Tujuan 1 |
Menurut artikel tentang kawasan industri dan pelabuhan, berapa luas Cedar Port Industrial Park?

Artikel |
Dari aspek integrasi atau kedekatan lokasi antara kawasan industri dan portcentric intermodal transshipment hub, KEK Sei Mangke dan Pelabuhan Kuala Tanjung menjadi contoh ideal. Pelabuhan Kuala Tanjung adalah portcentric intermodal transshipment hub karena ada akses kereta logistik dan jalan tol.
Pola seperti ini sudah banyak dikembangkan di negara-negara yang lebih maju seperti Turki, China, Belanda, Amerika Serikat (AS), Inggris, dan Uni Eropa. Cedar Port Industrial Park di Baytown, Texas, AS, misalnya, merupakan salah satu zona industri terbesar dunia dengan luas 6.000 hektar, yang letaknya bersebelahan dengan pelabuhan kontainer.
Zona industri ini mengakomodasi kegiatan manufaktur, pergudangan, dryport, dan distribusi, termasuk e-commerce beserta dukungan jaringan fiber optik.

Tujuan 2 |
Tuliskan kembali baris-baris dalam daftar, mulai dari baris yang memuat "Screen dimensions: 1328x723" sampai akhir daftar, termasuk baris awal dan akhirnya. Jangan sertakan gambarnya.

Entri tentang mencari kata dan elemen
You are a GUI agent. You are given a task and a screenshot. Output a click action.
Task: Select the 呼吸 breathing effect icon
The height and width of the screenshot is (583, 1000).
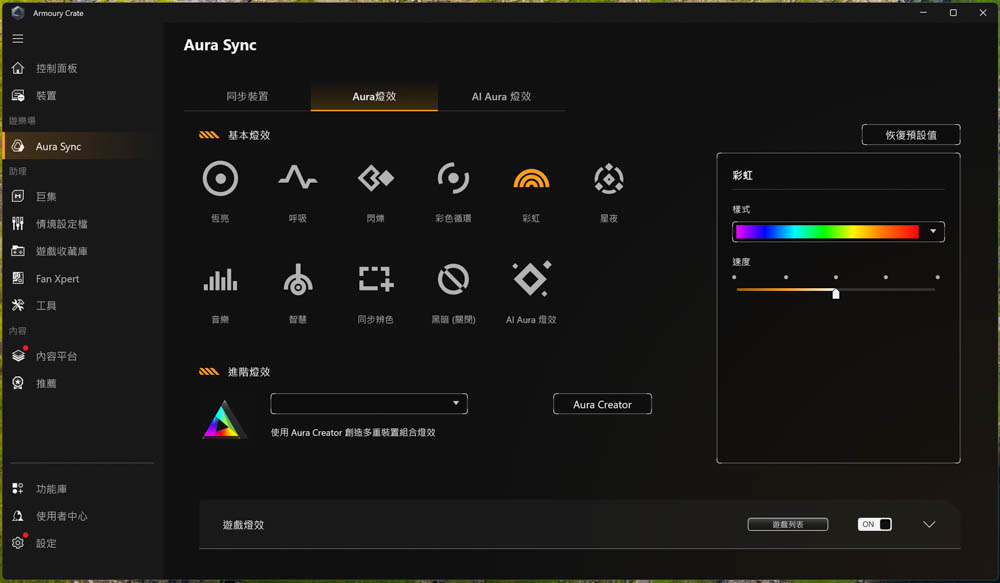pos(297,180)
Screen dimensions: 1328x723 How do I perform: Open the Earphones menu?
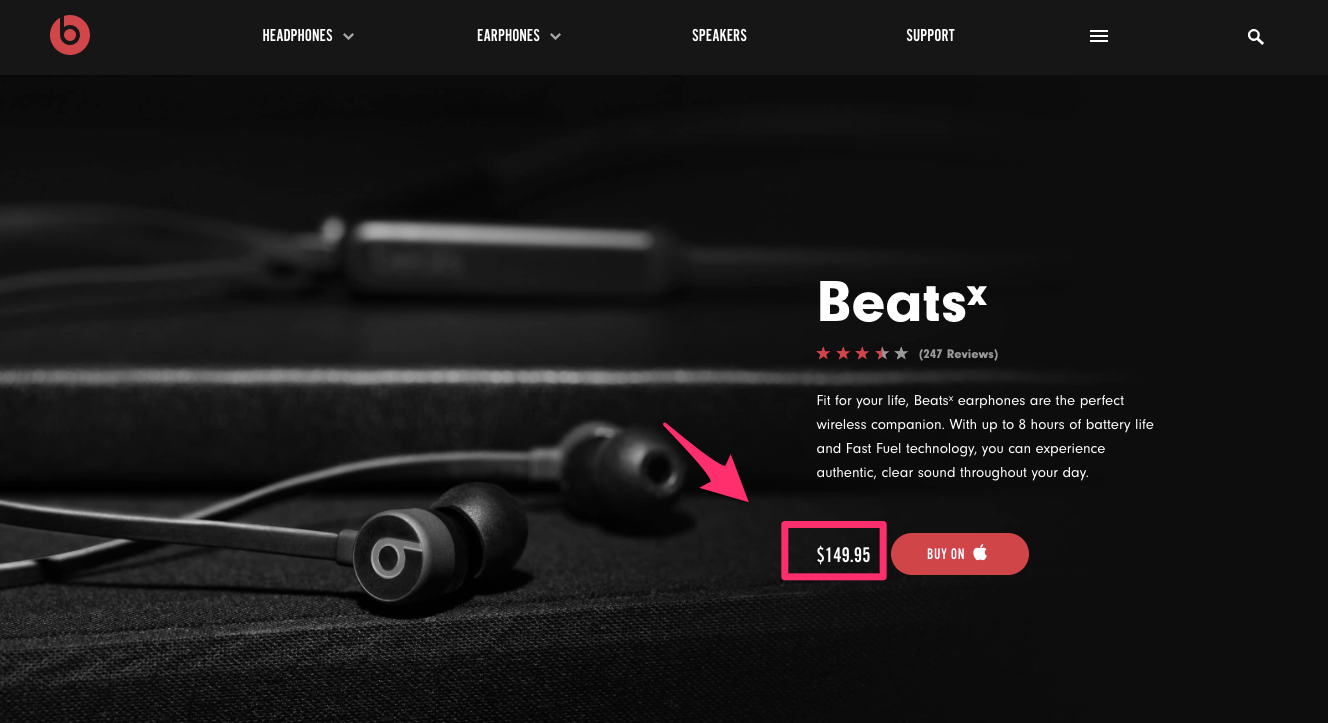click(x=508, y=36)
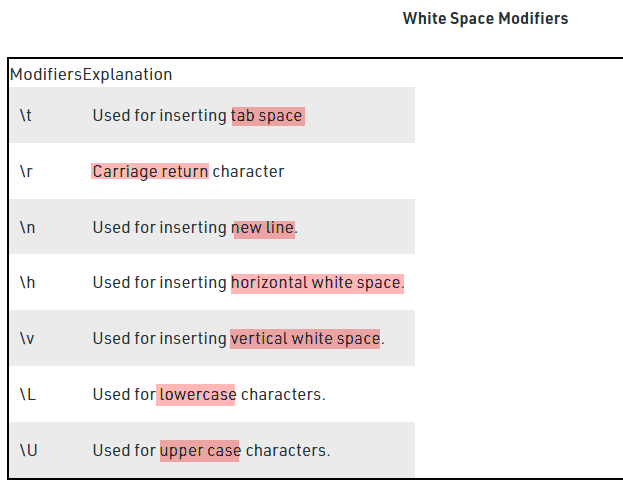Select the \r modifier cell
The width and height of the screenshot is (623, 482).
(26, 171)
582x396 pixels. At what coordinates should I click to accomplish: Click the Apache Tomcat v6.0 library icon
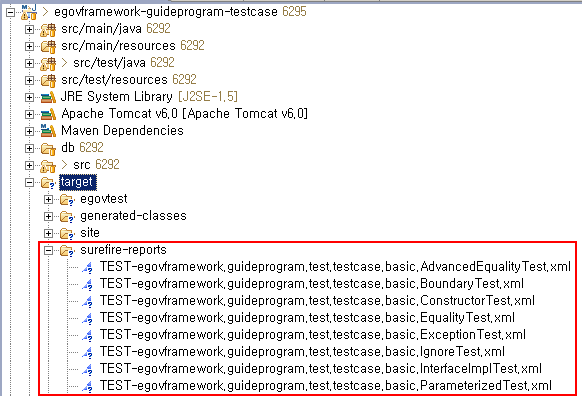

Jawaban Lengkap 1 |
Luasnya 6.000 hektar.

Jawaban Lengkap 2 |
Screen dimensions: 1328x723 How do I perform: Open the Earphones menu?
click(x=508, y=36)
Select the \r modifier cell
The width and height of the screenshot is (623, 482).
(26, 171)
582x396 pixels. At what coordinates should I click to accomplish: Click the Apache Tomcat v6.0 library icon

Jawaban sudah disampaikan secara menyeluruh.